The full day tutorial titled “Embodied Agents for Computer Games” was delivered by Bryan Stout and John O’Brien, and covered both theory and conceptual architecture around designing artificial intelligence in games, specifically embodied agents. Bryan contributed to the tutorial with academic concepts and theory, and John balanced the theory with implementation details from Red Storm’s latest game Rainbox Six: Lockdown. The tutorial started off with Bryan Stout defining what autonomous and non-autonomous actors are, and then progressed into discussing the attributes and behaviors that can be modeled from a human player.

After Bryan, John moved into ways to plan out an AI system, such as first determining what actors can do (walk, run, shoot, jump, broadcast radio messages, etc.), and then describing how these behaviors can be modeled and implemented from a high-level view. Even though the AI system has become increasingly more coupled with the animation and physics systems, it is still important to build modular code, and as decoupled from other systems as possible. Do not assume that you will never add a new unit or player type, because these assumptions will come back and haunt you. A great technique to decouple a lot of AI logic from the game is a message based communication system.

John delivered a number of real-world issues that he and his team at Red Storm encountered on their latest game, which really helped to put a lot of the issues and resolutions into perspective. One specific issue was around the ability for actors to throw grenades through a door on a “Frag and Clear” order. In order to provide a believable action, the trajectory of the grenade was not scripted to always travel through an open door frame. Instead, a frame reference point was used on the model’s hand to determine the grenade’s trajectory when the grenade was thrown.
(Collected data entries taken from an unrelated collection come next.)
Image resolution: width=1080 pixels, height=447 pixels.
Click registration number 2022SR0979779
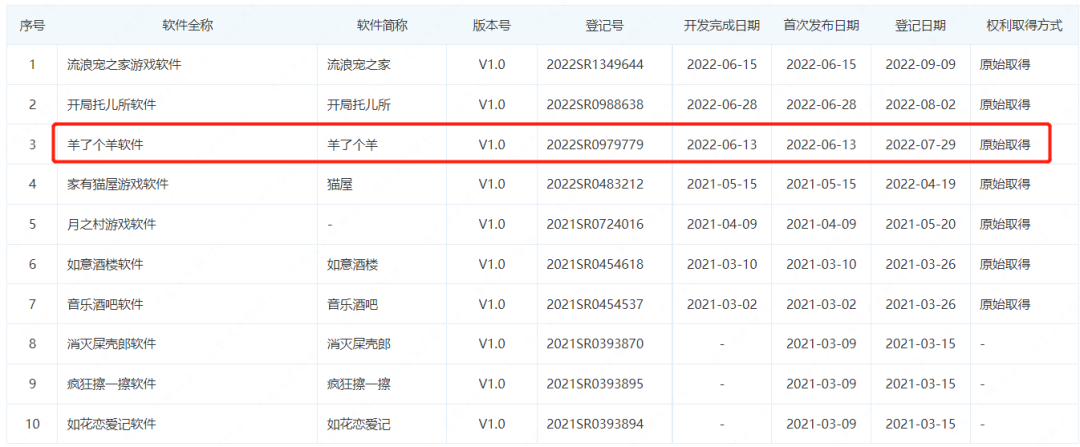coord(595,144)
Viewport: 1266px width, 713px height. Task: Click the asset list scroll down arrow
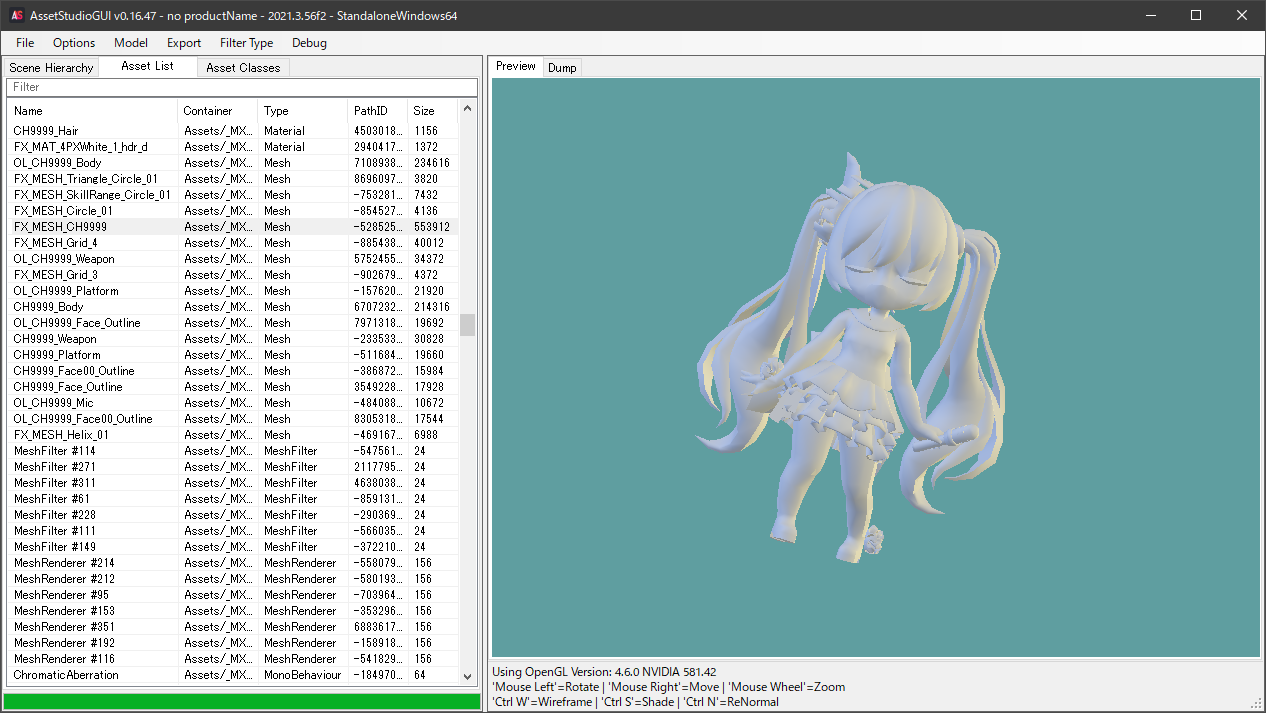[467, 676]
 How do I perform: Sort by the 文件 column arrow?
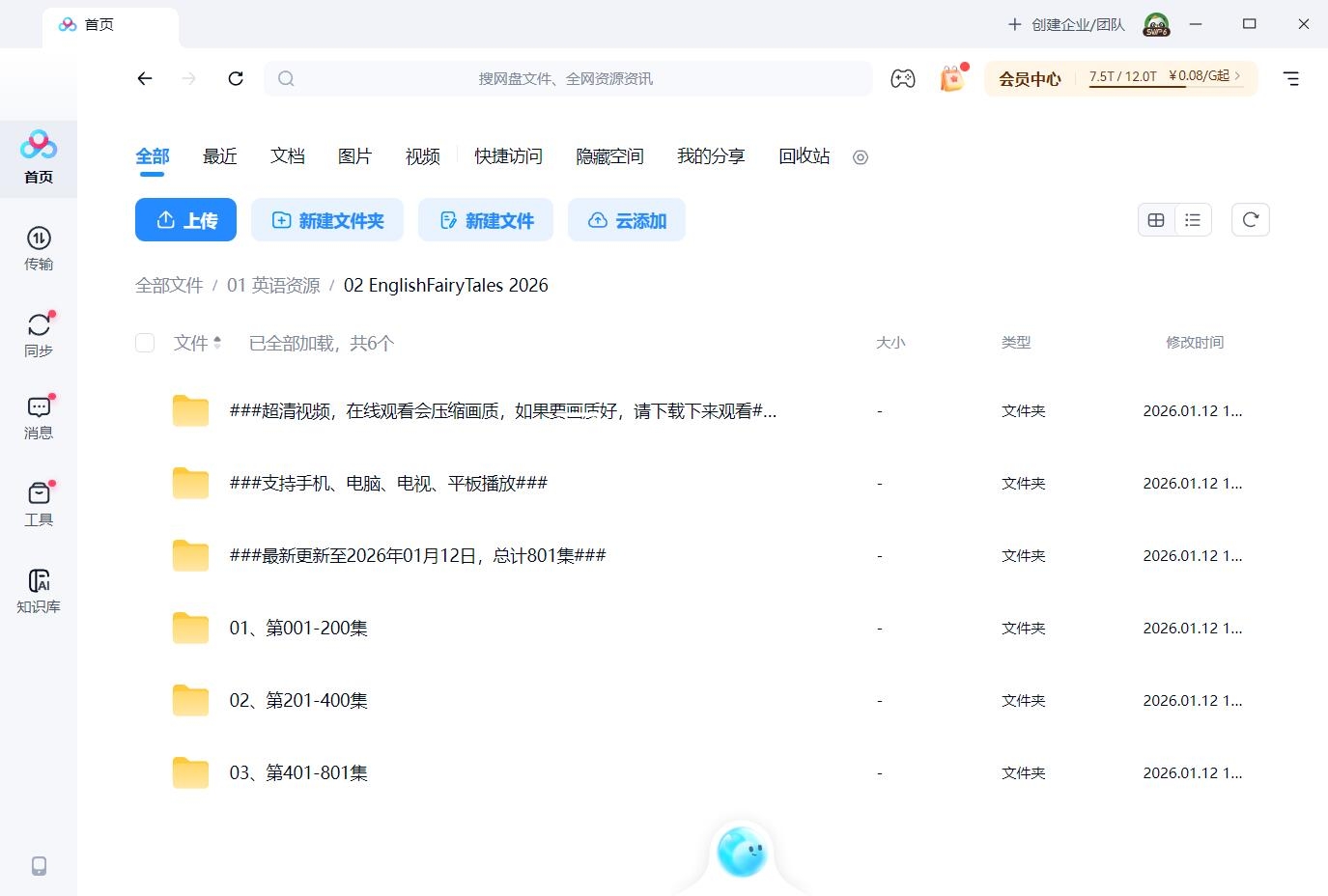[x=217, y=343]
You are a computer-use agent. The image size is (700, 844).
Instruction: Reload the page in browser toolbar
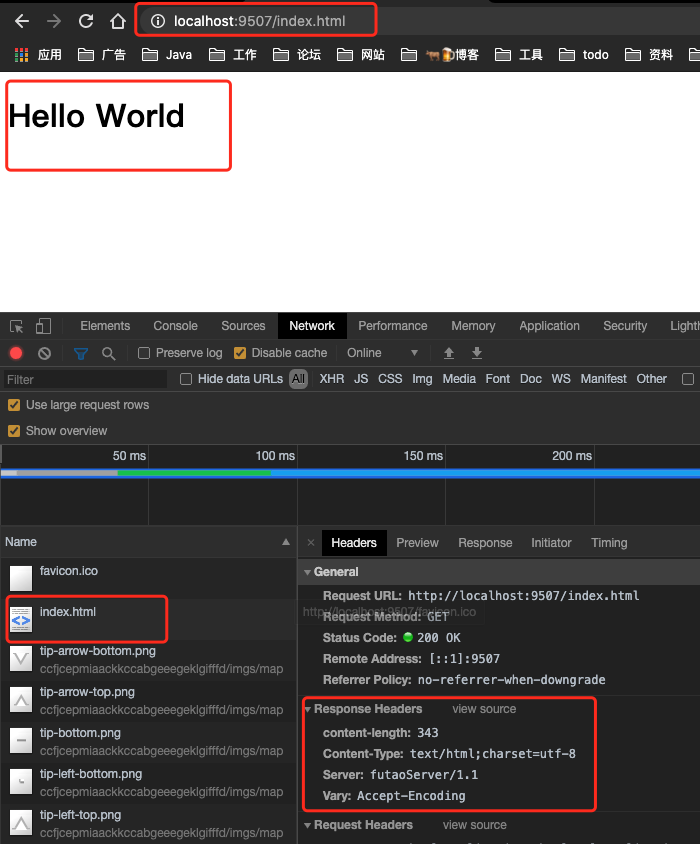[86, 21]
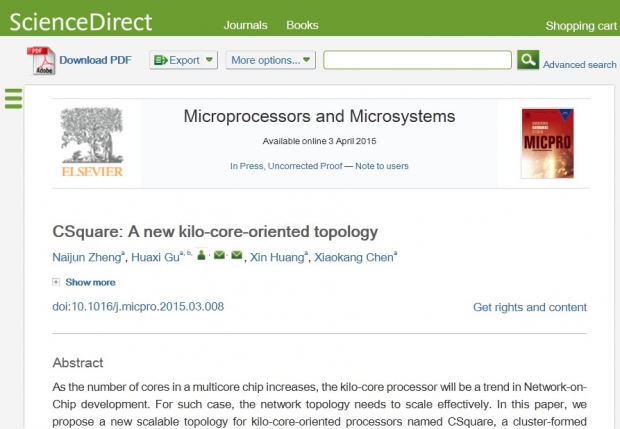Open the Export dropdown

(x=183, y=60)
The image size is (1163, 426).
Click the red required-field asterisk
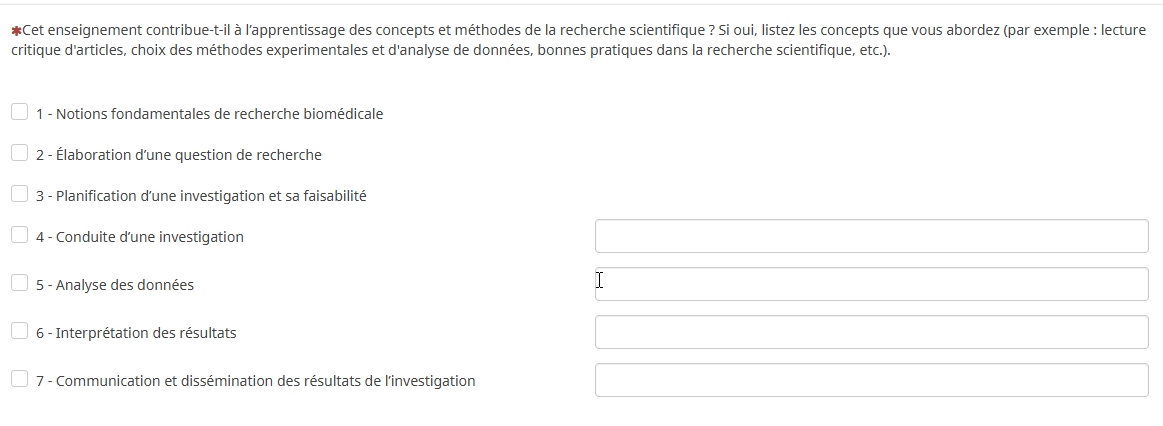click(15, 31)
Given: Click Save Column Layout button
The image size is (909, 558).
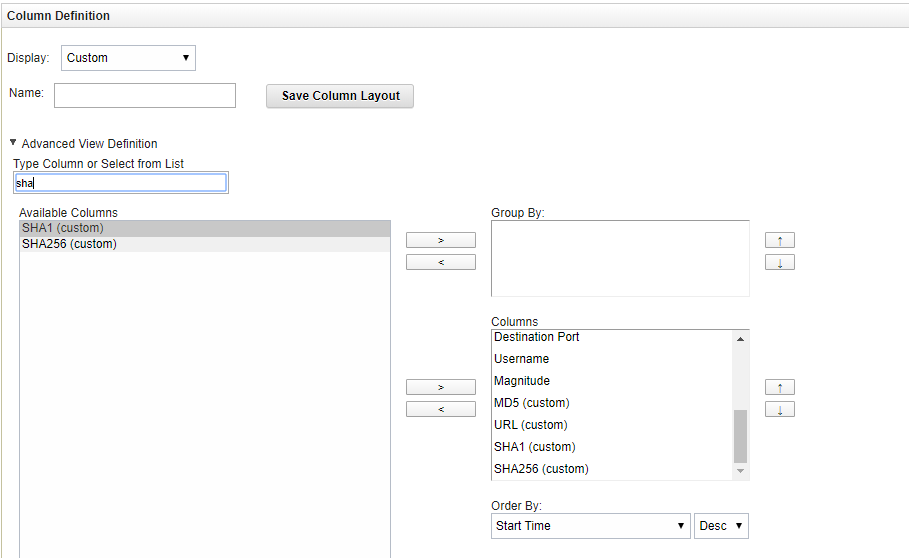Looking at the screenshot, I should pos(340,96).
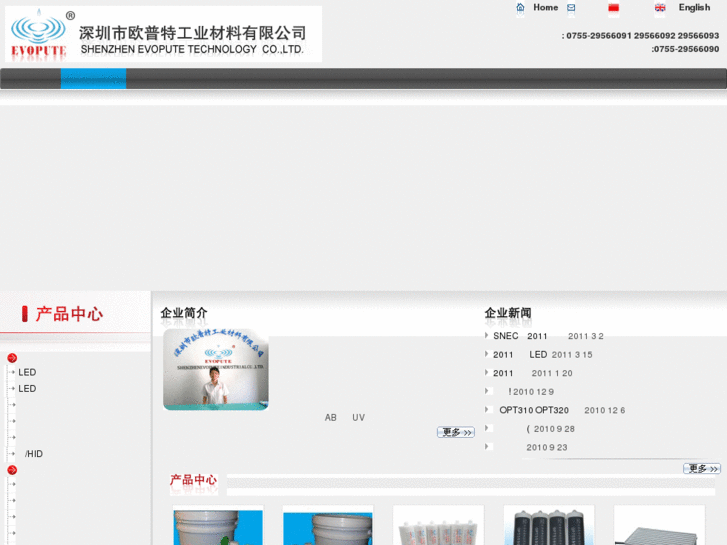Select the UK flag icon
This screenshot has width=727, height=545.
[660, 8]
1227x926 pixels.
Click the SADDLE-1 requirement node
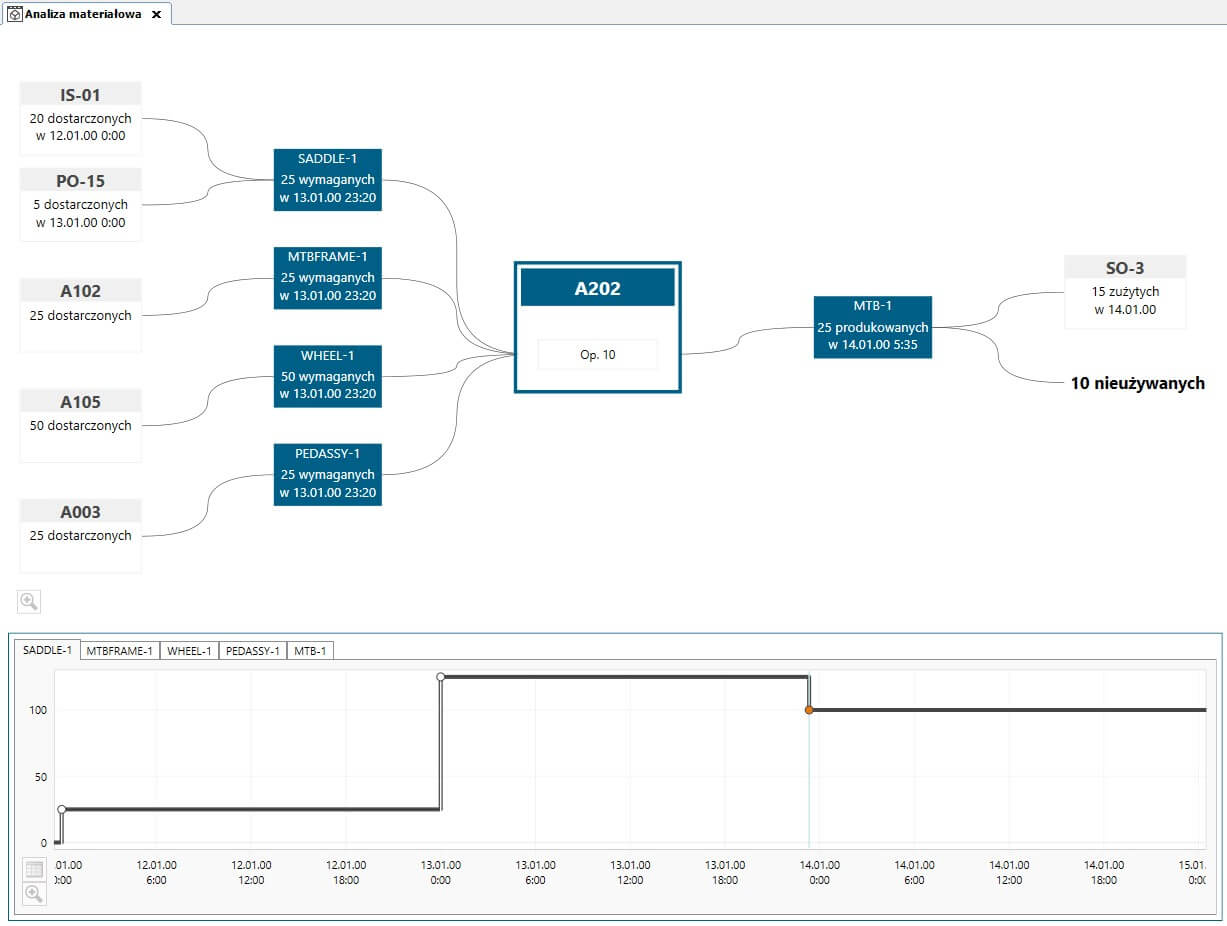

The animation system was then tweaked so that the actor would be in the correct position to throw the grenade, and this technique worked great… up until the player animator decided to rework the animation for grenade throwing so it didn’t look so wimpy, resulting in John and his team having to tinker with the AI and timing system for three days in order to account for the “subtle” change. Before the new fix, actor’s would line up to the door but the grenade would hit the door frame on the thrown in, and blow the entire Rainbow team up.

Another excellent tip is the golden rule “If the player didn’t see something, it didn’t happen”. A great example given is around the flanking system that was put in play. John and his team built an excellent flanking AI for enemies, but many times the player did not see the flanking maneuver play out. One post on the Red Storm forums from a player described how he noticed some sort of great flanking AI, and another player jumped to the conclusion that Red Storm just slapped some characters behind the player. Essentially the tip is around the idea that why should CPU cycles be wasted on determining realistic flanking behavior when the player will never really see it.

Later on, Bryan addressed planning and path-finding concepts, including some demos that visually displayed algorithm stages.

Here is a capture of the speakers:



Overall the tutorial was very well done. There was a nice balance between Bryan’s academic concepts and John’s engineering practices. Sometimes there was too much PowerPoint and not enough interaction, but I walked away from the tutorial with much more knowledge about embodied agents than went I went in.